[Data to use — start]

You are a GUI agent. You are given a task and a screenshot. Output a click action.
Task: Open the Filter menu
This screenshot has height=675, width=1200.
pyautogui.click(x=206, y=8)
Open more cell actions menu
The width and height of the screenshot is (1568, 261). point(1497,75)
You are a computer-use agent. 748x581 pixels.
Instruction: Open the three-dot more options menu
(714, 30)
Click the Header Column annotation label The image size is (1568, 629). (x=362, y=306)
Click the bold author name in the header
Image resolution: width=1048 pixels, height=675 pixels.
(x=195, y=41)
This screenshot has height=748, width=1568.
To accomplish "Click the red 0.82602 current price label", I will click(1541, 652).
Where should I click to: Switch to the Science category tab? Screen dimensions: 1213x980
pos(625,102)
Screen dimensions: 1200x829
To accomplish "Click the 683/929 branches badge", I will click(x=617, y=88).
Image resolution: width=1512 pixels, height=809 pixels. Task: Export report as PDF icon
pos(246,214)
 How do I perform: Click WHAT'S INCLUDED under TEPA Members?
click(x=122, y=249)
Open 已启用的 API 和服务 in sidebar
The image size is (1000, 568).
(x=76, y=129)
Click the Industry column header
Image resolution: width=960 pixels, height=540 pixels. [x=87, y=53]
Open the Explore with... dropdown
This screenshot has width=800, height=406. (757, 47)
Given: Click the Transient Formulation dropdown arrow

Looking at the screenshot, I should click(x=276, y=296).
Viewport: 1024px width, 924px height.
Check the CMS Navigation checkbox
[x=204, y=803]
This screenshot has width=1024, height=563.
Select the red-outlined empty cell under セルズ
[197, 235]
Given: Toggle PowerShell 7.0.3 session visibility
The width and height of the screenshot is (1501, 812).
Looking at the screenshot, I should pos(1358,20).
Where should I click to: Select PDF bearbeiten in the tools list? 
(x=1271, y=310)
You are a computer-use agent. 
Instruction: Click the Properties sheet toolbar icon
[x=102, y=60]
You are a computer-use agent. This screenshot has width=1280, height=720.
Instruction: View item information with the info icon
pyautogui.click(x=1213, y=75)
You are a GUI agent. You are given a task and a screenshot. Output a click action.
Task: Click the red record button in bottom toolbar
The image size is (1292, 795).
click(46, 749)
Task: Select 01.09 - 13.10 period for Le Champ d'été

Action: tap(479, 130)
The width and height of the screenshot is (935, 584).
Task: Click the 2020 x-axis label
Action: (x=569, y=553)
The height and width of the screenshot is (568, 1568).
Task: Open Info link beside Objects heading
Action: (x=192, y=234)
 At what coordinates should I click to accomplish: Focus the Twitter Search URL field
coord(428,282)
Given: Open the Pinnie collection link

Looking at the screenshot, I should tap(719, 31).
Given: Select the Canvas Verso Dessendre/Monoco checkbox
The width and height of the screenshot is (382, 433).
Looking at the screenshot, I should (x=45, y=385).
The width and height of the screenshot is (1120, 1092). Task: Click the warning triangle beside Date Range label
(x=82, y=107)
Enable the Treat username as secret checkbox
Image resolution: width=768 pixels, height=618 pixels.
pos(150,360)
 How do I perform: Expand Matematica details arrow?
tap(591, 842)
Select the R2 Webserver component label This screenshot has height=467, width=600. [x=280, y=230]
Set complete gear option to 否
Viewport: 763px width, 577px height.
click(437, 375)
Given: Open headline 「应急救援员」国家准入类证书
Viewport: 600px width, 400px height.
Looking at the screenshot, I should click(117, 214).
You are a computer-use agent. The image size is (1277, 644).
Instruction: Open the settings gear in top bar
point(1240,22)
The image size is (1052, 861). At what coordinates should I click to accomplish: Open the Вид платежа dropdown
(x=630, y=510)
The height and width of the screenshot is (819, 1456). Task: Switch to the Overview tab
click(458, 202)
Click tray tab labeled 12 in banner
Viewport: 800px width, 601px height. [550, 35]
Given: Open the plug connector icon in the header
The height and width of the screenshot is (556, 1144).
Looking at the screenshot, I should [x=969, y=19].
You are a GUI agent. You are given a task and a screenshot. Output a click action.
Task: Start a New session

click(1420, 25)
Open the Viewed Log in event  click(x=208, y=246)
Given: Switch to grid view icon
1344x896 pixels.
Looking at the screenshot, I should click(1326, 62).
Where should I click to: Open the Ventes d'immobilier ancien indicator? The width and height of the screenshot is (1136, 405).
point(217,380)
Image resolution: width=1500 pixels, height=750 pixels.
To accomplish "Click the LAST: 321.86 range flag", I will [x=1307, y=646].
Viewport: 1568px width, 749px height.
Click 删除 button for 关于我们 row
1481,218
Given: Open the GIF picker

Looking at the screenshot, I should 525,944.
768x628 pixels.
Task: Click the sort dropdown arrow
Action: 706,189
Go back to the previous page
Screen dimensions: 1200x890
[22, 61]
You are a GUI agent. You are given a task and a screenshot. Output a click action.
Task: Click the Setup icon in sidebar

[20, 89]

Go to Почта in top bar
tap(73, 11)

[Data to use — finish]

Repeat word for word the lines above that run from the line containing "Image resolution: width=768" through the line containing "Given: Open the plug", both ends included, and nothing else.

Image resolution: width=768 pixels, height=618 pixels.
pos(150,360)
 How do I perform: Expand Matematica details arrow?
tap(591, 842)
Select the R2 Webserver component label This screenshot has height=467, width=600. [x=280, y=230]
Set complete gear option to 否
Viewport: 763px width, 577px height.
click(437, 375)
Given: Open headline 「应急救援员」国家准入类证书
Viewport: 600px width, 400px height.
Looking at the screenshot, I should click(117, 214).
You are a computer-use agent. The image size is (1277, 644).
Instruction: Open the settings gear in top bar
point(1240,22)
The image size is (1052, 861). At what coordinates should I click to accomplish: Open the Вид платежа dropdown
(x=630, y=510)
The height and width of the screenshot is (819, 1456). Task: Switch to the Overview tab
click(458, 202)
Click tray tab labeled 12 in banner
Viewport: 800px width, 601px height. [550, 35]
Given: Open the plug connector icon in the header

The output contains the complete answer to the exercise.